- What needs to be done: Once the line with "Current US Dollar Trend Defined (70, 484)" is found in the entries below, repeat it and each following line exactly, up to and including the line with "Where Gold and". Add no other lines.

- Task data:
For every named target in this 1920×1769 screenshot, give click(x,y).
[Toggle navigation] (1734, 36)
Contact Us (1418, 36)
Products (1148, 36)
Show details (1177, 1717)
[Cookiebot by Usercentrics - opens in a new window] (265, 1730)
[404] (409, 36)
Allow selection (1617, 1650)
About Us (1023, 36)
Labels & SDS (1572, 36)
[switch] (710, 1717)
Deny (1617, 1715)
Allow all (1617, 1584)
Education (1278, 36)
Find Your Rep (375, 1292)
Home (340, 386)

--

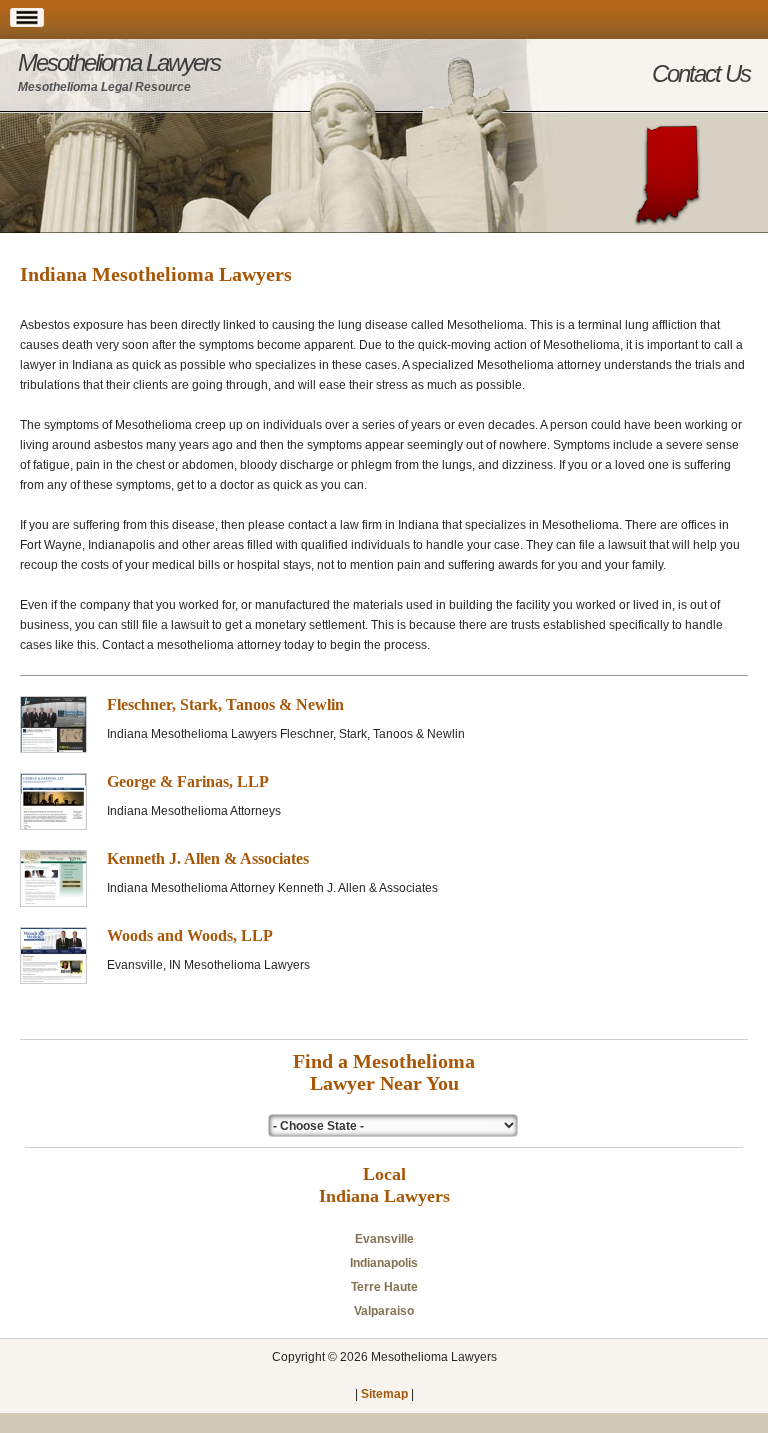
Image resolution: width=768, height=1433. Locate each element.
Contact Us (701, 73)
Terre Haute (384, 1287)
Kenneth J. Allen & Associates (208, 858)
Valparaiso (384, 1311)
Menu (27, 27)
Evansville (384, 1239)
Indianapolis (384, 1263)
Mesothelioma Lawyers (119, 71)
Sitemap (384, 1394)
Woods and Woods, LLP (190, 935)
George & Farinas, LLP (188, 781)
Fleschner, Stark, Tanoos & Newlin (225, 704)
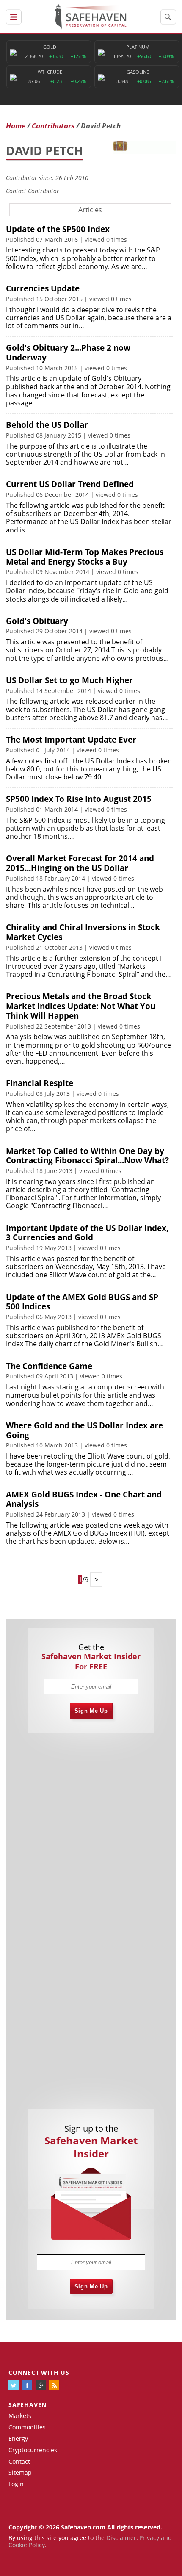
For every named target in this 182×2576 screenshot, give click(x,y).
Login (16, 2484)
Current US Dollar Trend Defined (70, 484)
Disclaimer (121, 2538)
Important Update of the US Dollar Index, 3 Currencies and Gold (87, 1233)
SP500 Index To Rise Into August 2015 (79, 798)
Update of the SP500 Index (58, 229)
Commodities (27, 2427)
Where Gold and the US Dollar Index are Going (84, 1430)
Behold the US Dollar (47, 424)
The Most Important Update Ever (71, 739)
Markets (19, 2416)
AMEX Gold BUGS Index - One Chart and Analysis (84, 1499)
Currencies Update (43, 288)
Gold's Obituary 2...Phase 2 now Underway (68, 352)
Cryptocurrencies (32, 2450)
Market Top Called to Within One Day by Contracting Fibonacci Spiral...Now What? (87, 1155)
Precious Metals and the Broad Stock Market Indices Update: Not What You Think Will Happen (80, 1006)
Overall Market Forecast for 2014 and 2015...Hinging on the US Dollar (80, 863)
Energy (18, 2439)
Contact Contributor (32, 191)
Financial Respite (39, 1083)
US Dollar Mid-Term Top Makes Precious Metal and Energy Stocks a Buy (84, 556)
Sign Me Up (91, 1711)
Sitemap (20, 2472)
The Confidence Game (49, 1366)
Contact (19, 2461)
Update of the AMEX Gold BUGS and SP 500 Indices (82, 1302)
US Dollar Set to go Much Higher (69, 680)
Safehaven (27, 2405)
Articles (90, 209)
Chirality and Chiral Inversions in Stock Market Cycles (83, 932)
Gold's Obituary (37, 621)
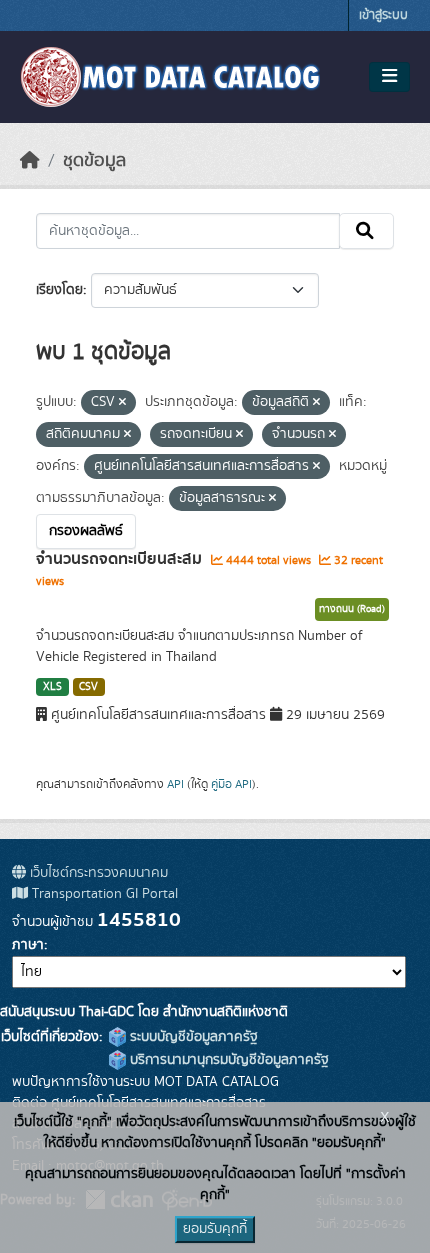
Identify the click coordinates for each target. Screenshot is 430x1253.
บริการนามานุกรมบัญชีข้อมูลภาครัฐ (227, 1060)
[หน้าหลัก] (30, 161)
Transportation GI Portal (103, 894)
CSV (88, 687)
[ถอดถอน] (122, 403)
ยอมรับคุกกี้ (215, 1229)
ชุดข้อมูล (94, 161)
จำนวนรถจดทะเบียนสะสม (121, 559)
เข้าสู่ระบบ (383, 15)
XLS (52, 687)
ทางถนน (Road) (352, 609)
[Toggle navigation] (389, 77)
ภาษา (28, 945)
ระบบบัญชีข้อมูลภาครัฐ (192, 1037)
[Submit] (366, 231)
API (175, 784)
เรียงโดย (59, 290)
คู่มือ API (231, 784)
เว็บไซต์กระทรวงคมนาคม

==

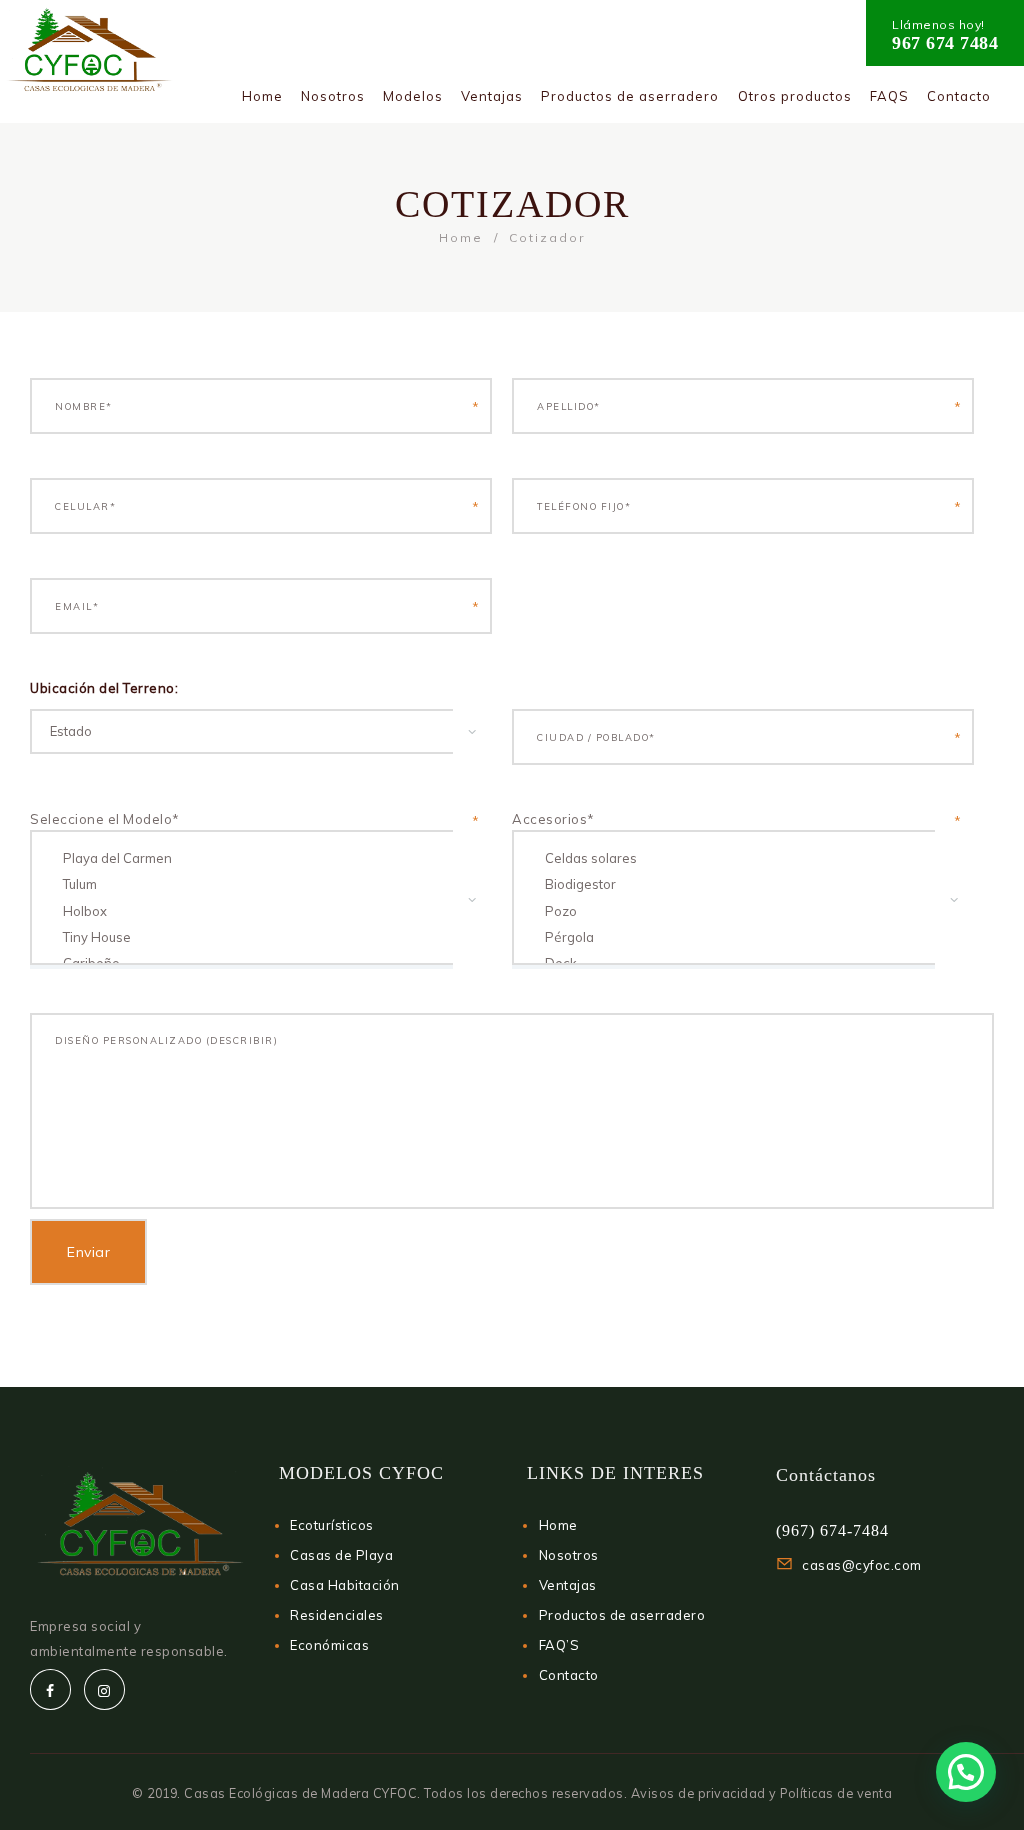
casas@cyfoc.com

- Output for this task:
Current US Dollar Trend Defined (70, 484)
Disclaimer (121, 2538)
Important Update of the US Dollar Index, 3 Currencies and Gold (87, 1233)
SP500 Index To Rise Into August 2015 (79, 798)
Update of the SP500 Index (58, 229)
Commodities (27, 2427)
Where Gold and the US Dollar Index are Going (84, 1430)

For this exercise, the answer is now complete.